Efficiency can be measured by the ratio of the useful work performed by a
machine or process to the total amount of energy spent doing so. Most of the tools available for deploying traditional applications are not efficient enough, any idle CPU time is money wasted. Therefore, it is the system administrator’s responsibilities to keep utilization at acceptable levels, which requires ongoing management. This is where containers and container orchestration technologies come in. Container orchestration technologies  provides tools that automate the distribution of Fineract CN microservices across a cluster of machines, ensuring higher levels of utilization than are possible with traditional tooling.

Therefore we can deploy Fineract CN such that it is resilient and always available just by declaring the required configurations in the specification file.

  • Faster deployments with lowered risk: Some contributors have development machines that are different from production. When the dev team is ready to move the project into the production environment, they are often met with a production server that is different  and possibly incompatible with the new or updated application. Containers provide isolation such that Fineract CN can run on different environments. Container Orchestration technologies will manage Fineract CN during deployment by controlling down time or rolling back to the previous version of the application when the current version faces failures.

  • Easy scaling of applications and clusters: With container and container orchestration technologies, scaling is just a matter of changing a number in a configuration file. The orchestration technology takes care of the rest. For scaling to be successful, the resources should be available on the cluster to consume this replication.

  • Self-Healing Systems: Container orchestration technologies like kubernetes provide a self-healing system. When it receives a desired state configuration, it does not simply take actions to make the current state match the desired state a single time. It continuously takes actions to ensure that the current state matches the desired state. This means that not only will this technology initialize Fineract CN, but it will guard it against any failures that might destabilize the system and affect reliability.

Shortcomings of containerizing Fineract CN using containers, case study: Docker

  • Weaker isolation: Virtual machine provided a higher level of isolation since the system’s hardware resources are all virtualized and presented to the virtual machine through a hypervisor. This implies intrusion into a VM is isolated only to that VM.

Containers are weaker because they share the OS kernel and other system components. As a result, flaws and attacks have a much greater potential to affect the underlying OS and over into other containers, potentially propagating malicious activity far beyond the original event.

  • Potential of sprawl: Managing the lifecycle of a container is absolutely critical. Containers can be spun up and replicated at a very fast rate. This is an important benefit of containers, but it's also possible to consume a lot of computing resources without truly realizing it. It’s not bad if the Fineract CN microservice containers are spun down or deleted when they're no longer needed. But the costs to scale up the containers, and then forgetting to scale it back later, can impose significant (and unnecessary) cloud computing costs.

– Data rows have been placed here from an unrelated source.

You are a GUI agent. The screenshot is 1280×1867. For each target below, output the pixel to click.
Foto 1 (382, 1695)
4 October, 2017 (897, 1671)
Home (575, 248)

  • Working with stateful applications is complicated: Containers are not suitable for stateful applications like database. By design, all of the data inside a container disappears forever when the container shuts down, unless you save it out of the container. There are ways to save data persistently in Docker, such as Docker Data Volumes, but this is arguably challenging and still has yet to be addressed in a seamless way.

  • Struggling with dependencies: VMs are extremely self-contained, each VM includes it’s operating system (OS) and drivers. As a result, VMs can be migrated to any other system as long as a suitable hypervisor is available. By comparison, containers run on top of the host’s OS, sharing much of the underlying OS kernel along with many libraries and binaries. Placing dependencies on containers that can limit portability between servers. For example, Linux containers under Docker cannot run on current versions of Windows Server.